Carlo Emilio Gadda (Milano, 14 novembre 1893 - Roma, 21 maggio 1973), a centoventi anni esatti dalla nascita e a quaranta, approssimati, dalla morte, se lo filano in pochi. Giusto così. Il tipo non ambiva che all'ombra. Era uno sconfitto della storia. La guerra, le donne, la letteratura e la politica vigenti, la morte del padre e del fratello, il corpo, tutto congiurava, tutto era fatale e storto, senza rimedio. Ed egli, con gusto che alcuni possono chiamare masochista, ma che consiste nel piacere inimitabile della sconfitta, esacerbò sfrenato tale sentimento. Si fece compiutamente inattuale. E generò una prosa e un pensiero complessi, urtanti, atrabiliari, impastati d'un sarcasmo spietato (contro la stupidità degli uomini e dei fatti della storia), ma che, a tratti, cedono il passo ad un compianto universale a mezzo fra il moralismo classico e la vanitas barocca. In fondo a tutto, nella praticaccia inevitabile dell'esistenza quotidiana, fu un borghese lombardo: lombardissimo, anzi: amante dell'ordine, del dovere, dello studio, della tradizione, della rispettabilità borghese, del calvinismo professionale; devoto a tutte quelle finzioni del Super Io, insomma, ch'egli, freudiano non banale, conosceva bene e che vedeva insidiate, suo malgrado, dal demone del nichilismo e dell'inchiostro della depressione.
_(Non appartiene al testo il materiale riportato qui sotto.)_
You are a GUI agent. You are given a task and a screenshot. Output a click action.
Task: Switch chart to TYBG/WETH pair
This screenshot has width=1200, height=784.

Aforismi e travasi di bile
Non preoccuparti della vita, perché comunque non puoi uscirne vivo.
La differenza tra il normale e l'anormale è questa qui: questa
sola: che il normale non ha coscienza, non ha nemmeno il sospetto
metafisico, dei suoi stati nevrotici o paranevrotici.
Le
mie naturali tendenze, la mia infanzia, i miei sogni, le mie speranze,
il mio disinganno, sono quelli d'un romantico: di un romantico preso a
calci dal destino, e dunque dalla realtà.
Se un'idea è più moderna di un'altra è segno che non sono immortali né l'una né l'altra.
La lotta che io ho combattuto nella vita è stata terribile, spossante; è stata atroce per la superiorità del nemico, che scherniva i miei sforzi. Io ci ho lasciato l'anima e ormai non sono che un vegetale.
Le parole sono ancelle d'una Circe bagasciona, e tramutano in bestia chi si lascia affascinare dal loro tintinnìo.
Le parole sacre, vedute le labbra dell'autore, ne rifuggono. Le cose sacre, veduto il cuore dell'autore, vi si fermano.
La vita è stata per me un'immonda prigione: la mia giovinezza ... una tenebrosa tempesta; e quello che sogliono chiamare il bene, è stato il muro del carcere e la bontà della tomba.
La collettività subisce l'incanto non più del maestro, nel seno delle arti e mestieri, ma d'un istrione millantatore.
L'io, io!… il più lurido di tutti i pronomi!… I pronomi! Sono i pidocchi del pensiero.
L'attimo fuggiva, oh, che altro può fare un attimo?
L'attimo fuggiva, oh, che altro può fare un attimo?
Io ho voluto la guerra, per quel pochissimo che stava in me di volerla ... E in guerra ho passato alcune ore delle migliori di mia vita, di quelle che m'hanno dato oblio e compiuta immedesimazione del mio essere con la mia idea: questo, anche se trema la terra, si chiama felicità.
Sognare è un fiume profondo, che precipita a una lontana sorgiva, ripùllula nel mattino di verità.
Alcune favole
La penna disse al pennacchio: "A che sei buono, fanfarone?". Rispose il pennacchio: "A farti scrivere le mie lodi".
Il brontosauro opinava che il verbo brontolare l'avevano inventato per fargli rabbia. Questa favoletta ne dice: che il permaloso è debole opinante.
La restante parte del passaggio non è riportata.